About this exercise: Both the line containing "Оплата (36, 1106)" and the line containing "Continue Reading (56, 285)" belong to the span. Output exactly that span from the listing below, and nothing outside it.

Information provided:

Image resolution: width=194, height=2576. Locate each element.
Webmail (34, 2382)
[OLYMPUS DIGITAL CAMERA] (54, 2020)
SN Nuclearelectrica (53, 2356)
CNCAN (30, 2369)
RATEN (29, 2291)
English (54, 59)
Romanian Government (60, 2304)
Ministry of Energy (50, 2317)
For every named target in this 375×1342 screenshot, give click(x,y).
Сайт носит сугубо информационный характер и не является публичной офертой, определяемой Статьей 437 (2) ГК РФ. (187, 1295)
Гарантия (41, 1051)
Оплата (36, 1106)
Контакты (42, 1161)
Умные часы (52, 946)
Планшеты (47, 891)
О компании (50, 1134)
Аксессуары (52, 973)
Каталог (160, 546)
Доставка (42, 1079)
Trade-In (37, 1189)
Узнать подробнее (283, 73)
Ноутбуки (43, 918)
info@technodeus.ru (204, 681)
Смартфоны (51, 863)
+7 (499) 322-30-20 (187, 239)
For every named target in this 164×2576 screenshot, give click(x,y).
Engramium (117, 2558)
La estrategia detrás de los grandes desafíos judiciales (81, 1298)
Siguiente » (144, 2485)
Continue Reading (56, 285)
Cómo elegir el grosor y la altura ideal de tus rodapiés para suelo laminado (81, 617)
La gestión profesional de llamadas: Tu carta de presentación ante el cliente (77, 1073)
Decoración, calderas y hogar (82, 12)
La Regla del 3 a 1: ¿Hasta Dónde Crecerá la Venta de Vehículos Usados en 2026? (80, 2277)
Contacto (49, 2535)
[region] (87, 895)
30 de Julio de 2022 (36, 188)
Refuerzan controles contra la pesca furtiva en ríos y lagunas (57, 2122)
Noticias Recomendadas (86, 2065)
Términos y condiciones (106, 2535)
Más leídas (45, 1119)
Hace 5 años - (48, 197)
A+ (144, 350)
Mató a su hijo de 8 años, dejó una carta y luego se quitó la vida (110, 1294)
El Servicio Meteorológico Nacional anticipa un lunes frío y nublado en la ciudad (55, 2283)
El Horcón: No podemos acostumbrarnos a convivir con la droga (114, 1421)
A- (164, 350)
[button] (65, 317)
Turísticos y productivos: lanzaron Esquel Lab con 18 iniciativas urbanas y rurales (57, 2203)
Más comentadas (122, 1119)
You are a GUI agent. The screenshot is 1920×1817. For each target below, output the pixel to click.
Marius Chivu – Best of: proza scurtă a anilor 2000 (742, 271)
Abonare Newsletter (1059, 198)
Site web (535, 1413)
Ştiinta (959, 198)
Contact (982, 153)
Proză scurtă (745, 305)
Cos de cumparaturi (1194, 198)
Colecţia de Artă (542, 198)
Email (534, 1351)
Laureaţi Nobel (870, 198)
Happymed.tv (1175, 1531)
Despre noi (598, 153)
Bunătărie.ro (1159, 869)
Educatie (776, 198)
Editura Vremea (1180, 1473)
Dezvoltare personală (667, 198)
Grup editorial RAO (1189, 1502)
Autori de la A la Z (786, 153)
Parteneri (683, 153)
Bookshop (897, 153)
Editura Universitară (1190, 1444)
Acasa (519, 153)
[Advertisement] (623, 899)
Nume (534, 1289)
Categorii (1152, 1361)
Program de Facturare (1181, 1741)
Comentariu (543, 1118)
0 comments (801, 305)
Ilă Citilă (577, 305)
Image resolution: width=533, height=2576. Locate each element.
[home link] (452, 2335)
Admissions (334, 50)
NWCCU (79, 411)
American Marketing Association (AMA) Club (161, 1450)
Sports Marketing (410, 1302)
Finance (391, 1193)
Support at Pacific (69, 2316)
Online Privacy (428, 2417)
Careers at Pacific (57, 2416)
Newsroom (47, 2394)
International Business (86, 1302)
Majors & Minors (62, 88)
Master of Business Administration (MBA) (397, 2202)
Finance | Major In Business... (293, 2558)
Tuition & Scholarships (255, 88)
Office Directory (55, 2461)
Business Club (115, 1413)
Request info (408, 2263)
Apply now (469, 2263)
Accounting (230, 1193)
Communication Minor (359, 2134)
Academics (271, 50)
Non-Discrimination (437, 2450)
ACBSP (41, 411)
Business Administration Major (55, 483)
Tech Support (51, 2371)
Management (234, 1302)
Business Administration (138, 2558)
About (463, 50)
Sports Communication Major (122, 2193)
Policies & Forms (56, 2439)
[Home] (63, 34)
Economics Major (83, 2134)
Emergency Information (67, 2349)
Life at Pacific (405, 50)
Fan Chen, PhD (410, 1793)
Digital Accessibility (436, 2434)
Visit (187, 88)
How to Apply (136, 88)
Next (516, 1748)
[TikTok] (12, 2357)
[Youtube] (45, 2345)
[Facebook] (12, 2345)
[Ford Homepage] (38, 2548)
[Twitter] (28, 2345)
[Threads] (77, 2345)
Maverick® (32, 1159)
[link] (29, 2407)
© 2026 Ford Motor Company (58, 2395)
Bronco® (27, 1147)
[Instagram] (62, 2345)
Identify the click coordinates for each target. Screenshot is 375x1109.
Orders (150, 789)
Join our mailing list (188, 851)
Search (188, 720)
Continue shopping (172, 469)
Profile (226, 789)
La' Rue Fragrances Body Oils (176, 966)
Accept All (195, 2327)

Solution:
Оплата (36, 1106)
Контакты (42, 1161)
Умные часы (52, 946)
Планшеты (47, 891)
О компании (50, 1134)
Аксессуары (52, 973)
Каталог (160, 546)
Доставка (42, 1079)
Trade-In (37, 1189)
Узнать подробнее (283, 73)
Ноутбуки (43, 918)
info@technodeus.ru (204, 681)
Смартфоны (51, 863)
+7 (499) 322-30-20 (187, 239)
For every named target in this 164×2576 screenshot, give click(x,y).
Engramium (117, 2558)
La estrategia detrás de los grandes desafíos judiciales (81, 1298)
Siguiente » (144, 2485)
Continue Reading (56, 285)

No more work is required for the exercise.